Despite my honest efforts to avoid watching or reading about--much less commenting on--reality TV, the very concept underlying some offerings is too troubling to ignore. Several years back, in the more innocent days of the genre, "Who Wants to Marry a Millionaire" fell into this category for me. What could be more culturally corrosive, I wrote, than a show specifically geared to perpetuate the stereotype of women as self-abasing, cat-fighting gold-diggers? (Oh, how naive was I.)
The idea underlying Fox's newest exercise in public humiliation, "More to Love," is less aggressive but more insidious in its ickiness. It's not that the show is particularly mean to its participants--20 plus-sized gals competing for the affections of one adorably warm and fuzzy plus-sized gent. In fact, according to the WaPo's Tom Shales, "MTL" is, if anything, overly delicate in its handling of the trials, tribulations, and heartaches of its Rubenesque competitors.

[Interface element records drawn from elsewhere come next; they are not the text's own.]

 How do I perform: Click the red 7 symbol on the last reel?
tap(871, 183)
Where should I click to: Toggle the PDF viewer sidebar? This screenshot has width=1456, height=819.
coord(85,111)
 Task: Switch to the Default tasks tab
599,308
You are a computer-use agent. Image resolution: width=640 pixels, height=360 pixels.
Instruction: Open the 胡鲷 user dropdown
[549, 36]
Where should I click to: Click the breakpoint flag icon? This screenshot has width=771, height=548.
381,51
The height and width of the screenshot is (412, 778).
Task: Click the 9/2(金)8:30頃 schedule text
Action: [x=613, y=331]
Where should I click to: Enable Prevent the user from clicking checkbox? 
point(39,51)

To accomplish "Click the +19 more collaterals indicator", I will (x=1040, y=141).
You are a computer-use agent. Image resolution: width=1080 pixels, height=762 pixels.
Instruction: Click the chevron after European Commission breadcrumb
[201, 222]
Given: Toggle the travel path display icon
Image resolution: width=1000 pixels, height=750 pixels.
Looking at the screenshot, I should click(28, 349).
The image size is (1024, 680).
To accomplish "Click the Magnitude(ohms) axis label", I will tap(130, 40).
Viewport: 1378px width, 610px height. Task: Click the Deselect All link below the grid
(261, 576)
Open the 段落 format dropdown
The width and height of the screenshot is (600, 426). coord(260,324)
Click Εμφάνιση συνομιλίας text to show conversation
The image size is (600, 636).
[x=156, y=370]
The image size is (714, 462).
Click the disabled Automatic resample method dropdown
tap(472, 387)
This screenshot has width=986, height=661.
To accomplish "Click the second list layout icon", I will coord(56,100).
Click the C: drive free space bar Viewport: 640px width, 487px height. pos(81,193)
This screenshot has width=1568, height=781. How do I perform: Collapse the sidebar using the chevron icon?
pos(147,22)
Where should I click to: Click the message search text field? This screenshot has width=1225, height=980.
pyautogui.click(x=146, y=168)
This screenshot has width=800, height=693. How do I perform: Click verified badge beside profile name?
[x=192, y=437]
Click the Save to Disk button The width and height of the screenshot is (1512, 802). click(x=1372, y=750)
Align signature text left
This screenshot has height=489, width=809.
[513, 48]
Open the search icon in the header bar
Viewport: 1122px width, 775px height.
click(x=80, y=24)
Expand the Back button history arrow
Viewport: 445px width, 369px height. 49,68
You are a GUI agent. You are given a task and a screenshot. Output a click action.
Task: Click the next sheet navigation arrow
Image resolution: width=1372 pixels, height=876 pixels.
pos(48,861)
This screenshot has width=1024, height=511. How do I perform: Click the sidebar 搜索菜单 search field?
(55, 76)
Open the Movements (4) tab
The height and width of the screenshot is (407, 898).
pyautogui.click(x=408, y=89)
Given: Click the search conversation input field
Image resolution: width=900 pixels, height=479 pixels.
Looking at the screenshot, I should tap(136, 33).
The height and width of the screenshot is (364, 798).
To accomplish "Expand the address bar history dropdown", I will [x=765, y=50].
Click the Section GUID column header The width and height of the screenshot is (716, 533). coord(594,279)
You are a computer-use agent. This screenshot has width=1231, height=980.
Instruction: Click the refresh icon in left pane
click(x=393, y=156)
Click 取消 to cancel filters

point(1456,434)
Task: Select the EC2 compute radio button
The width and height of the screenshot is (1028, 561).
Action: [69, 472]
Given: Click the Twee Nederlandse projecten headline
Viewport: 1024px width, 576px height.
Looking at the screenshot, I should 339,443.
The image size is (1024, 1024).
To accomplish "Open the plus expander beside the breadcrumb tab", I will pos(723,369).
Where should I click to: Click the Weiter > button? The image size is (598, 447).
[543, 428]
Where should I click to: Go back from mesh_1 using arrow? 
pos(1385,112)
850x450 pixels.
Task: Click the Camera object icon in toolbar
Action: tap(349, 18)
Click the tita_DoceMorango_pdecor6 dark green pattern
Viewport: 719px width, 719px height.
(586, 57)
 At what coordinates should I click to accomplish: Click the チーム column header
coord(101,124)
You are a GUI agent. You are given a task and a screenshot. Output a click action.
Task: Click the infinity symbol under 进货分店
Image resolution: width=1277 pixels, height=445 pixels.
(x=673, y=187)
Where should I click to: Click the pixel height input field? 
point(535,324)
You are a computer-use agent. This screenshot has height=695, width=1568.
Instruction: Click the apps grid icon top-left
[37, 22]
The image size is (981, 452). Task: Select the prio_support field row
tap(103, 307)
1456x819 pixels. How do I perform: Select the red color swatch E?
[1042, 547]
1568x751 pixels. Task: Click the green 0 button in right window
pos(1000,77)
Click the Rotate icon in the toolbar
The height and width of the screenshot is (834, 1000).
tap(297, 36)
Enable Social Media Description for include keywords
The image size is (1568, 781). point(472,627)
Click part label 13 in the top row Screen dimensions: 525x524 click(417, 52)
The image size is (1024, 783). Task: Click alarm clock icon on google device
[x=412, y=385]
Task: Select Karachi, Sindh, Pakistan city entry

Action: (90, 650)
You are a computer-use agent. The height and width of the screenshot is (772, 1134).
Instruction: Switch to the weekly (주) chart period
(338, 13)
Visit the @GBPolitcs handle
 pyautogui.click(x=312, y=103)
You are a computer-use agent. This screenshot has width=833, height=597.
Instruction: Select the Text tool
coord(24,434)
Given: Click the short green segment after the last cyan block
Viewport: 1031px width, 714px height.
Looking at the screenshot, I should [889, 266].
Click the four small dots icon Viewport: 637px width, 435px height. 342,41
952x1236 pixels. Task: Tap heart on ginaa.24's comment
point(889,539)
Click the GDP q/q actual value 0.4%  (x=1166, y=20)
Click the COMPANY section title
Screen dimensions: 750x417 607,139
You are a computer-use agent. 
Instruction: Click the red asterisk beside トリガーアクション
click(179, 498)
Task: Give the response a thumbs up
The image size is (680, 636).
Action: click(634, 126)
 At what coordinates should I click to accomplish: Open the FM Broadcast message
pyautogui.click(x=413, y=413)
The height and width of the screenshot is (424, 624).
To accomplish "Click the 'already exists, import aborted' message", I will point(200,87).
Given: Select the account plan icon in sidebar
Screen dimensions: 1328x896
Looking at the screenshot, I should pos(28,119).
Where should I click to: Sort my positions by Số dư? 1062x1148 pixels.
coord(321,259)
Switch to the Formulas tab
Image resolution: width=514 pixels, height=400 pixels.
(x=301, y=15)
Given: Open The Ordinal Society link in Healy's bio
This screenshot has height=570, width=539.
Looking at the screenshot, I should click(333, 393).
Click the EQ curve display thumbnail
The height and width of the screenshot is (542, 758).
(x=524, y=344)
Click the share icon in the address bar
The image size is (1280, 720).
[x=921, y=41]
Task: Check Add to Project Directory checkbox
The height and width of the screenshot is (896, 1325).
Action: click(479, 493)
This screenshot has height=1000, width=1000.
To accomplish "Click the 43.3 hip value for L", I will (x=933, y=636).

But, in general, we are talking about a program that sets obese people apart as some exotic species with its own peculiar datings rituals and rules of engagement. (Note that "MTL" isn't about chunky women competing for a non-chunky guy. Mustn't cross-breed! That would go against nature.) And, of course, we get to gawk at the gals as they weep about how hard it is for them to function as XXLs in an XXS-worshipping culture. "More to Love" may be excruciatingly sensitive in the particulars, but the show could just as well--and more honestly--have been named: "Look! Fat People Trying to Mate!"
Of course, the screaming irony here is that our entire society is fast approaching XXL. Fat Americans don't occupy some alien subculture. They are America. Which, on some level, makes it even weirder that we're treating them like some gawk-worthy if sympathetic circus freak show.
Then again, no one has ever accused Fox of being overly tasteful. For next season, I hear they have a show in the works that will pit two dozen uninsured, chronically sick gals against one another for a shot at marrying a guy with really great health coverage.